How to see which process is using a port
The ss command can solve the question what process is keeping a port in use.
Show services in listening state and the related process
To find services that are listening, we use the --listening option. For TCP that means the LISTEN state, UNCONN for UDP.
Additionally, we specify the option --processes to show the process information and --numeric to avoid resolving hostnames or service names. This way we see port numbers instead of their names.
ss --listening --numeric --processes sport :443
Netid State Recv-Q Send-Q Local Address:Port Peer Address:Port Process
tcp LISTEN 0 511 0.0.0.0:443 0.0.0.0:* users:(("nginx",pid=344368,fd=19),("nginx",pid=344367,fd=19),("nginx",pid=344264,fd=19))
tcp LISTEN 0 511 0.0.0.0:443 0.0.0.0:* users:(("nginx",pid=344368,fd=13),("nginx",pid=344367,fd=13),("nginx",pid=344264,fd=13))

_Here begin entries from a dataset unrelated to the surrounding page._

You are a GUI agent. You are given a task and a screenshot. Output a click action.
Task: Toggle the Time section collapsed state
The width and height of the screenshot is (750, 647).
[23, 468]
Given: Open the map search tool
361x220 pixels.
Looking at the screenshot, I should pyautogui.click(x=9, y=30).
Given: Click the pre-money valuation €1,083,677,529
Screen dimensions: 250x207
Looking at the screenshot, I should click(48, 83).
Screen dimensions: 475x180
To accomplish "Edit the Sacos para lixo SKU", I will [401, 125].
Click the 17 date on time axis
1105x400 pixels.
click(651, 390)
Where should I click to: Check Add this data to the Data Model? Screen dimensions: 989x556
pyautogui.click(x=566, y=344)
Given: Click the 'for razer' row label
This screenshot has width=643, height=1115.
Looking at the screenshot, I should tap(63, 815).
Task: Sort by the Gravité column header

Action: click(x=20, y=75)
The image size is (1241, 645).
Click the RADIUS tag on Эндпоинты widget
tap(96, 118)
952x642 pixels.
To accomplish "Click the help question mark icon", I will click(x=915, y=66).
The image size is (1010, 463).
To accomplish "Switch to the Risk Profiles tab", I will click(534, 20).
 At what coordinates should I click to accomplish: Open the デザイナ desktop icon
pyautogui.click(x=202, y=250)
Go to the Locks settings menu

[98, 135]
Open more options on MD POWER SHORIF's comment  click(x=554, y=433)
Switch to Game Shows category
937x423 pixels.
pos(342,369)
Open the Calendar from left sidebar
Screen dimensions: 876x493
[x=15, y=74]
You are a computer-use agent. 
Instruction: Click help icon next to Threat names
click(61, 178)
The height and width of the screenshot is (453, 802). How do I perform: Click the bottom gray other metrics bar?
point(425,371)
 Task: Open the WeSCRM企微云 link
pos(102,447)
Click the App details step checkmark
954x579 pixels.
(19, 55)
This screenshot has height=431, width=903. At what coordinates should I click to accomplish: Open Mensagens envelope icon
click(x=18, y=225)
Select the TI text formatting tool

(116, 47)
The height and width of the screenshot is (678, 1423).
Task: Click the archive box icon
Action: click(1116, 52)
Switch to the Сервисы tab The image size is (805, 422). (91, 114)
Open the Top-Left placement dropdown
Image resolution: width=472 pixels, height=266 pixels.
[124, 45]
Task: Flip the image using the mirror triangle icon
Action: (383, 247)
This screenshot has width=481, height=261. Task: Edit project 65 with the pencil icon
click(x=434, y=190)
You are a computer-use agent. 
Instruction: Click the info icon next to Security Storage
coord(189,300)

tcp LISTEN 0 511 [::]:443 [::]:* users:(("nginx",pid=344368,fd=14),("nginx",pid=344367,fd=14),("nginx",pid=344264,fd=14))
tcp LISTEN 0 511 [::]:443 [::]:* users:(("nginx",pid=344368,fd=20),("nginx",pid=344367,fd=20),("nginx",pid=344264,fd=20))
In this example it is nginx that is using port 443 to listen for incoming connections. Not really surprising for web server software to serve HTTPS on port 443.